Search code examples
pythonregexbeautifulsoupparse-url

Parse multiple URLs and extract data


  1. I need to parse a HTML page, get all the URLs meeting my requirement.
  2. Now, I need to parse each of the extracted URLs to get the data that I want, if the page title matches something and save them to multiple files based on their names. I have done part 1 in the following way.
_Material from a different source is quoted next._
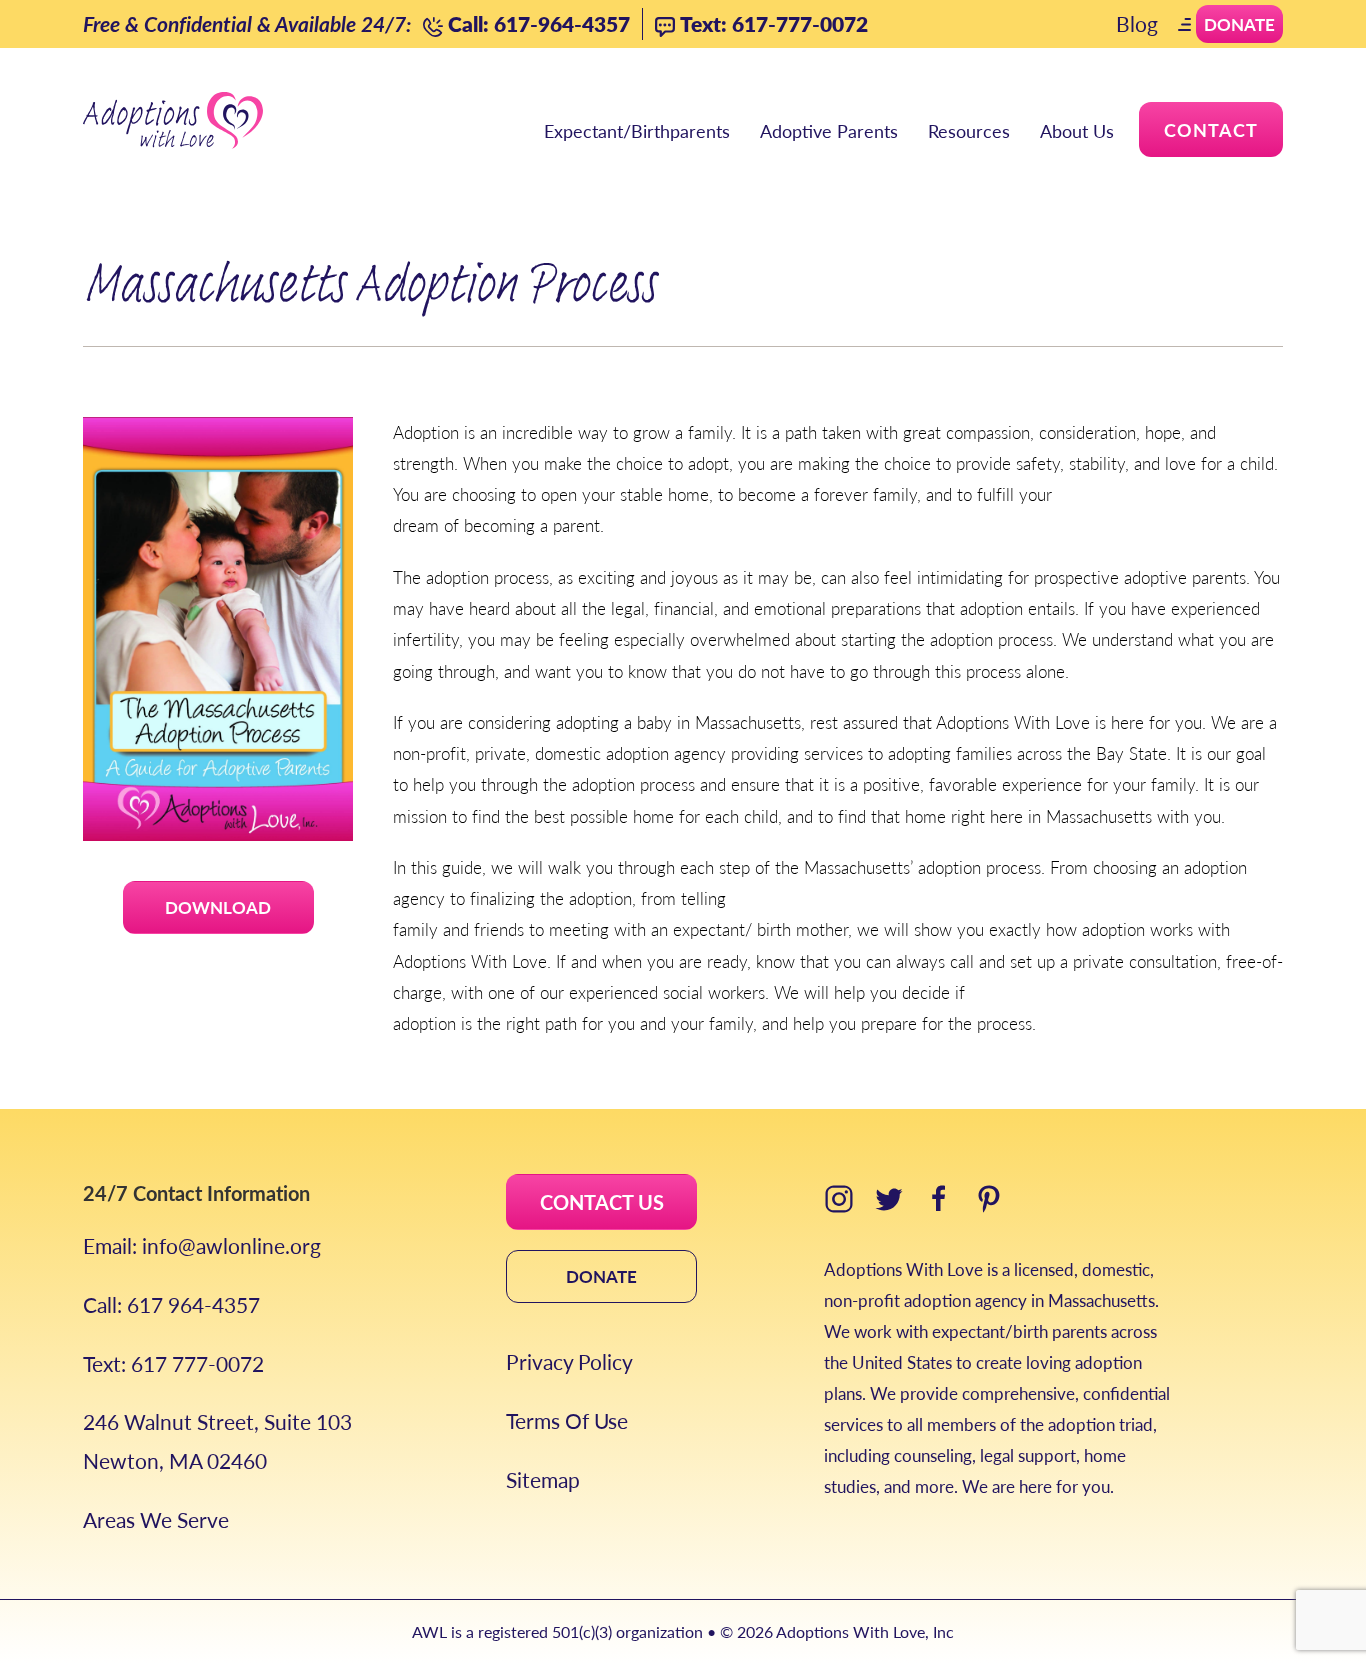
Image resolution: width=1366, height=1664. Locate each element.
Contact (1211, 129)
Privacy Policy (569, 1361)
    pattern=re.compile(r'''class="topline"><A href="(.*?)"''')
    da = pattern.search(web_page)
    da = pattern.findall(soup1)
    col_width = max(len(word) for row in da for word in row)
    for row in da:
        if "some string" in row.upper():
            bb = "".join(row.ljust(col_width))
            print >> links, bb
    

I'd truly appreciate any help. Thank you.


Solution

  • First of all, do not parse HTML with regex. You've actually marked the question with BeautifulSoup tag, but you are still using regular expressions here.

    Here's how you can get the links, follow them and check the title:

    from urllib2 import urlopen
    from bs4 import BeautifulSoup
    
    URL = "url here"
    
    soup = BeautifulSoup(urlopen(URL))
    links = soup.select('.topline > a')
    for a in links:
        link = link.get('href')
        if link:
            # follow link
            link_soup = BeautifulSoup(urlopen(link))
            title = link_soup.find('title')
            # check title
    

    .topline > a CSS selector would find you any tag with topline class and get the a tag right beneath.

    Hope that helps.